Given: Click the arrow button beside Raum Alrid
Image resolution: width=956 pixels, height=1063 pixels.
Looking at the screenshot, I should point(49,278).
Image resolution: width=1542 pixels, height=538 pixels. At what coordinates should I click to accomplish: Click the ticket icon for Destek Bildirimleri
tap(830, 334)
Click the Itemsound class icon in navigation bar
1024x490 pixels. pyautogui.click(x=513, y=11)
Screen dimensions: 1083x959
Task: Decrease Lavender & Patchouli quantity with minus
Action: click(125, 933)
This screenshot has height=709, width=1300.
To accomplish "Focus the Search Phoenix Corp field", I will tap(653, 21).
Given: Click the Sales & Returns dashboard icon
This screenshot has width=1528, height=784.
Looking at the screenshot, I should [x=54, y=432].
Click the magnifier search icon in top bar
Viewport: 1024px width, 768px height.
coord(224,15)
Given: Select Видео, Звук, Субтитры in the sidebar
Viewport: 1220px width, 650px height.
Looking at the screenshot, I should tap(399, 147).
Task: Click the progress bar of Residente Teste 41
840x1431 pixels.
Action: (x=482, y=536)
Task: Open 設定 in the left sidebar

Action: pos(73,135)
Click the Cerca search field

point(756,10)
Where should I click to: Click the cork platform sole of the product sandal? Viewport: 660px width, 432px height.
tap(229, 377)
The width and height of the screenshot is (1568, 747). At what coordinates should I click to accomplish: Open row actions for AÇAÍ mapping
++++++++++++++++++++
▶ Work to be completed
Please reproduce the listing exactly, keeping every line as it is.

▶ Answer for this exercise
Given: Click the arrow button beside Raum Alrid
Image resolution: width=956 pixels, height=1063 pixels.
Looking at the screenshot, I should point(49,278).
Image resolution: width=1542 pixels, height=538 pixels. At what coordinates should I click to accomplish: Click the ticket icon for Destek Bildirimleri
tap(830, 334)
Click the Itemsound class icon in navigation bar
1024x490 pixels. pyautogui.click(x=513, y=11)
Screen dimensions: 1083x959
Task: Decrease Lavender & Patchouli quantity with minus
Action: click(125, 933)
This screenshot has height=709, width=1300.
To accomplish "Focus the Search Phoenix Corp field", I will tap(653, 21).
Given: Click the Sales & Returns dashboard icon
This screenshot has width=1528, height=784.
Looking at the screenshot, I should [x=54, y=432].
Click the magnifier search icon in top bar
Viewport: 1024px width, 768px height.
coord(224,15)
Given: Select Видео, Звук, Субтитры in the sidebar
Viewport: 1220px width, 650px height.
Looking at the screenshot, I should tap(399, 147).
Task: Click the progress bar of Residente Teste 41
840x1431 pixels.
Action: (x=482, y=536)
Task: Open 設定 in the left sidebar

Action: pos(73,135)
Click the Cerca search field

point(756,10)
Where should I click to: Click the cork platform sole of the product sandal? Viewport: 660px width, 432px height.
tap(229, 377)
The width and height of the screenshot is (1568, 747). At what coordinates should I click to accomplish: Open row actions for AÇAÍ mapping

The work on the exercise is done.